*TASK REQUIREMENTS*
Give all of the records again. Match them exactly.

[Dataset entries]
· · · · · · ·

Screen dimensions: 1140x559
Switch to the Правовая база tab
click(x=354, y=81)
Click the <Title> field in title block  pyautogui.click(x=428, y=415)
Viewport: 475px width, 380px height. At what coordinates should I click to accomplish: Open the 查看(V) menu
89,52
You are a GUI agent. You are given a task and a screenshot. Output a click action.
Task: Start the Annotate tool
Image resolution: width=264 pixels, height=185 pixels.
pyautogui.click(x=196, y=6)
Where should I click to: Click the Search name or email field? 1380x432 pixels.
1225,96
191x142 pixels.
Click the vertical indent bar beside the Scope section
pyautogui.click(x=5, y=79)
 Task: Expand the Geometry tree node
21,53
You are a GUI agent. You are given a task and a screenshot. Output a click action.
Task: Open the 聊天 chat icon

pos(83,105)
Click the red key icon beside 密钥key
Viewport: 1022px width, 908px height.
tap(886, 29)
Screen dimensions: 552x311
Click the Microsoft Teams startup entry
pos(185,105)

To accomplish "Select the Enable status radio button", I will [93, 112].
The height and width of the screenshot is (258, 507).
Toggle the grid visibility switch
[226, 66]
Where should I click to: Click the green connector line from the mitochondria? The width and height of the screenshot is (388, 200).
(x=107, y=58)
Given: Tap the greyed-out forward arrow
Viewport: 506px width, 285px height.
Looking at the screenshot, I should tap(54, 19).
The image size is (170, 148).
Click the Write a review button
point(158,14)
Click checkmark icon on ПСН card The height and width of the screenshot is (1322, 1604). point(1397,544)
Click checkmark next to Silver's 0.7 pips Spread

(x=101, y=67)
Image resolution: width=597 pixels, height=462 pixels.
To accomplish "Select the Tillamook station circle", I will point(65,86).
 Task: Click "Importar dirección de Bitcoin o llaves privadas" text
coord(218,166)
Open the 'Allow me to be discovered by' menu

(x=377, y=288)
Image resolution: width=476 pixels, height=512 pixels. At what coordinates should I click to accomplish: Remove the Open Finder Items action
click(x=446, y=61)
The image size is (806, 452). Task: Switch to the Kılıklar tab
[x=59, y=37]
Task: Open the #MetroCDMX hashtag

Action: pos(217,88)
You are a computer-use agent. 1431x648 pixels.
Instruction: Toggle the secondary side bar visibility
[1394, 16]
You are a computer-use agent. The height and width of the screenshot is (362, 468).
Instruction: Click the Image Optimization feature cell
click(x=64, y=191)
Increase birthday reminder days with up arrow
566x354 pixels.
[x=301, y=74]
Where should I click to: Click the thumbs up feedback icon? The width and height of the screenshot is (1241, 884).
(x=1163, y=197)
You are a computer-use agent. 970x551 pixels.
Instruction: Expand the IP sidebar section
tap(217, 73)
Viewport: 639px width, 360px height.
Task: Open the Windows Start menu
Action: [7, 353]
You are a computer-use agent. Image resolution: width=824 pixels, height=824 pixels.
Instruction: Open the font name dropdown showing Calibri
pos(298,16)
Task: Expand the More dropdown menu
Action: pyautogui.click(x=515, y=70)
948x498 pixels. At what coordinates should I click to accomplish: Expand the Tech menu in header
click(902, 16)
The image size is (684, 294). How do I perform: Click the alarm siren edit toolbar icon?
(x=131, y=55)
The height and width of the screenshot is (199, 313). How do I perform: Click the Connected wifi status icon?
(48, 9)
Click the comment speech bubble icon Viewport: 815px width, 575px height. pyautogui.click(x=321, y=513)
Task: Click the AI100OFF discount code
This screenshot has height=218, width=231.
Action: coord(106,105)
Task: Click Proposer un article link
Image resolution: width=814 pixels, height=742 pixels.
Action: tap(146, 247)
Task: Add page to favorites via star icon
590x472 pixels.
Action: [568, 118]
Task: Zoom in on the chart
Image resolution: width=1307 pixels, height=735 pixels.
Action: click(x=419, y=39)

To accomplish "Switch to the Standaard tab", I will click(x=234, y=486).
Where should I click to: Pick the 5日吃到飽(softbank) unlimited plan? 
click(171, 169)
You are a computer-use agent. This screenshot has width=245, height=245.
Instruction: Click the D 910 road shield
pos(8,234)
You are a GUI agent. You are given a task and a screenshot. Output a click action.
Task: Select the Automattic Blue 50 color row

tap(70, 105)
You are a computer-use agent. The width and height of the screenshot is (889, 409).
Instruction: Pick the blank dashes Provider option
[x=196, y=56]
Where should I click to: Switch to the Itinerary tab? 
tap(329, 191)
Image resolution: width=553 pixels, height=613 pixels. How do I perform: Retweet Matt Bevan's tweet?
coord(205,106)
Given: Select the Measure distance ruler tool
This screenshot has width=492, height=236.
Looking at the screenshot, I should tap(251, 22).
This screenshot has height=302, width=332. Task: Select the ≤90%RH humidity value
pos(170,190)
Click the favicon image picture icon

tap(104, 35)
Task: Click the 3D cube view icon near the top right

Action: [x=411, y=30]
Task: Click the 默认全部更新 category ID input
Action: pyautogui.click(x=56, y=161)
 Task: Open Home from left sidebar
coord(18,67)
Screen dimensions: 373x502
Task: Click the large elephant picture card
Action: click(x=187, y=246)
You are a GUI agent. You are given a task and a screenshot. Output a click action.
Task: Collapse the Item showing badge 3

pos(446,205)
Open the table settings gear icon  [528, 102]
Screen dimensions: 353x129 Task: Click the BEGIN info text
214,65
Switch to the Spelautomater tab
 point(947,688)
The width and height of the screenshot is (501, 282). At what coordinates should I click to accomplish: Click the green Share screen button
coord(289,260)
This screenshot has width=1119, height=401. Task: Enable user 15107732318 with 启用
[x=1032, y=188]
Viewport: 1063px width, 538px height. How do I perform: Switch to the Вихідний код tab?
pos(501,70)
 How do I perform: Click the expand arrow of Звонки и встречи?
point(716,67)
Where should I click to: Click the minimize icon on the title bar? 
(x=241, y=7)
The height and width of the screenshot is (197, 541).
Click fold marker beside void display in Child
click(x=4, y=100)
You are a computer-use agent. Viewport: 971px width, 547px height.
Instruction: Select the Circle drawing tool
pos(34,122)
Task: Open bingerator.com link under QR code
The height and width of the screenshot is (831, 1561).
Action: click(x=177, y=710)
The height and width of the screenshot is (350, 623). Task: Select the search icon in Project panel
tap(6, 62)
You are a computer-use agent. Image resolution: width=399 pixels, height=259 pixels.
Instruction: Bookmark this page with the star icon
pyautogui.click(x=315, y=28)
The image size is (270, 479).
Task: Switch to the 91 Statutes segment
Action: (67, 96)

· · · · · · ·

*RESULT FOR THIS TASK*
Screen dimensions: 1140x559
Switch to the Правовая база tab
click(x=354, y=81)
Click the <Title> field in title block  pyautogui.click(x=428, y=415)
Viewport: 475px width, 380px height. At what coordinates should I click to accomplish: Open the 查看(V) menu
89,52
You are a GUI agent. You are given a task and a screenshot. Output a click action.
Task: Start the Annotate tool
Image resolution: width=264 pixels, height=185 pixels.
pyautogui.click(x=196, y=6)
Where should I click to: Click the Search name or email field? 1380x432 pixels.
1225,96
191x142 pixels.
Click the vertical indent bar beside the Scope section
pyautogui.click(x=5, y=79)
 Task: Expand the Geometry tree node
21,53
You are a GUI agent. You are given a task and a screenshot. Output a click action.
Task: Open the 聊天 chat icon

pos(83,105)
Click the red key icon beside 密钥key
Viewport: 1022px width, 908px height.
tap(886, 29)
Screen dimensions: 552x311
Click the Microsoft Teams startup entry
pos(185,105)

To accomplish "Select the Enable status radio button", I will [93, 112].
The height and width of the screenshot is (258, 507).
Toggle the grid visibility switch
[226, 66]
Where should I click to: Click the green connector line from the mitochondria? The width and height of the screenshot is (388, 200).
(x=107, y=58)
Given: Tap the greyed-out forward arrow
Viewport: 506px width, 285px height.
Looking at the screenshot, I should tap(54, 19).
The image size is (170, 148).
Click the Write a review button
point(158,14)
Click checkmark icon on ПСН card The height and width of the screenshot is (1322, 1604). point(1397,544)
Click checkmark next to Silver's 0.7 pips Spread

(x=101, y=67)
Image resolution: width=597 pixels, height=462 pixels.
To accomplish "Select the Tillamook station circle", I will point(65,86).
 Task: Click "Importar dirección de Bitcoin o llaves privadas" text
coord(218,166)
Open the 'Allow me to be discovered by' menu

(x=377, y=288)
Image resolution: width=476 pixels, height=512 pixels. At what coordinates should I click to accomplish: Remove the Open Finder Items action
click(x=446, y=61)
The image size is (806, 452). Task: Switch to the Kılıklar tab
[x=59, y=37]
Task: Open the #MetroCDMX hashtag

Action: pos(217,88)
You are a computer-use agent. 1431x648 pixels.
Instruction: Toggle the secondary side bar visibility
[1394, 16]
You are a computer-use agent. The height and width of the screenshot is (362, 468).
Instruction: Click the Image Optimization feature cell
click(x=64, y=191)
Increase birthday reminder days with up arrow
566x354 pixels.
[x=301, y=74]
Where should I click to: Click the thumbs up feedback icon? The width and height of the screenshot is (1241, 884).
(x=1163, y=197)
You are a computer-use agent. 970x551 pixels.
Instruction: Expand the IP sidebar section
tap(217, 73)
Viewport: 639px width, 360px height.
Task: Open the Windows Start menu
Action: [7, 353]
You are a computer-use agent. Image resolution: width=824 pixels, height=824 pixels.
Instruction: Open the font name dropdown showing Calibri
pos(298,16)
Task: Expand the More dropdown menu
Action: pyautogui.click(x=515, y=70)
948x498 pixels. At what coordinates should I click to accomplish: Expand the Tech menu in header
click(902, 16)
The image size is (684, 294). How do I perform: Click the alarm siren edit toolbar icon?
(x=131, y=55)
The height and width of the screenshot is (199, 313). How do I perform: Click the Connected wifi status icon?
(48, 9)
Click the comment speech bubble icon Viewport: 815px width, 575px height. pyautogui.click(x=321, y=513)
Task: Click the AI100OFF discount code
This screenshot has height=218, width=231.
Action: coord(106,105)
Task: Click Proposer un article link
Image resolution: width=814 pixels, height=742 pixels.
Action: tap(146, 247)
Task: Add page to favorites via star icon
590x472 pixels.
Action: [568, 118]
Task: Zoom in on the chart
Image resolution: width=1307 pixels, height=735 pixels.
Action: click(x=419, y=39)

To accomplish "Switch to the Standaard tab", I will click(x=234, y=486).
Where should I click to: Pick the 5日吃到飽(softbank) unlimited plan? 
click(171, 169)
You are a computer-use agent. This screenshot has width=245, height=245.
Instruction: Click the D 910 road shield
pos(8,234)
You are a GUI agent. You are given a task and a screenshot. Output a click action.
Task: Select the Automattic Blue 50 color row

tap(70, 105)
You are a computer-use agent. The width and height of the screenshot is (889, 409).
Instruction: Pick the blank dashes Provider option
[x=196, y=56]
Where should I click to: Switch to the Itinerary tab? 
tap(329, 191)
Image resolution: width=553 pixels, height=613 pixels. How do I perform: Retweet Matt Bevan's tweet?
coord(205,106)
Given: Select the Measure distance ruler tool
This screenshot has width=492, height=236.
Looking at the screenshot, I should tap(251, 22).
This screenshot has height=302, width=332. Task: Select the ≤90%RH humidity value
pos(170,190)
Click the favicon image picture icon

tap(104, 35)
Task: Click the 3D cube view icon near the top right

Action: [x=411, y=30]
Task: Click the 默认全部更新 category ID input
Action: pyautogui.click(x=56, y=161)
 Task: Open Home from left sidebar
coord(18,67)
Screen dimensions: 373x502
Task: Click the large elephant picture card
Action: click(x=187, y=246)
You are a GUI agent. You are given a task and a screenshot. Output a click action.
Task: Collapse the Item showing badge 3

pos(446,205)
Open the table settings gear icon  [528, 102]
Screen dimensions: 353x129 Task: Click the BEGIN info text
214,65
Switch to the Spelautomater tab
 point(947,688)
The width and height of the screenshot is (501, 282). At what coordinates should I click to accomplish: Click the green Share screen button
coord(289,260)
This screenshot has width=1119, height=401. Task: Enable user 15107732318 with 启用
[x=1032, y=188]
Viewport: 1063px width, 538px height. How do I perform: Switch to the Вихідний код tab?
pos(501,70)
 How do I perform: Click the expand arrow of Звонки и встречи?
point(716,67)
Where should I click to: Click the minimize icon on the title bar? 
(x=241, y=7)
The height and width of the screenshot is (197, 541).
Click fold marker beside void display in Child
click(x=4, y=100)
You are a computer-use agent. Viewport: 971px width, 547px height.
Instruction: Select the Circle drawing tool
pos(34,122)
Task: Open bingerator.com link under QR code
The height and width of the screenshot is (831, 1561).
Action: click(x=177, y=710)
The height and width of the screenshot is (350, 623). Task: Select the search icon in Project panel
tap(6, 62)
You are a computer-use agent. Image resolution: width=399 pixels, height=259 pixels.
Instruction: Bookmark this page with the star icon
pyautogui.click(x=315, y=28)
The image size is (270, 479).
Task: Switch to the 91 Statutes segment
Action: (67, 96)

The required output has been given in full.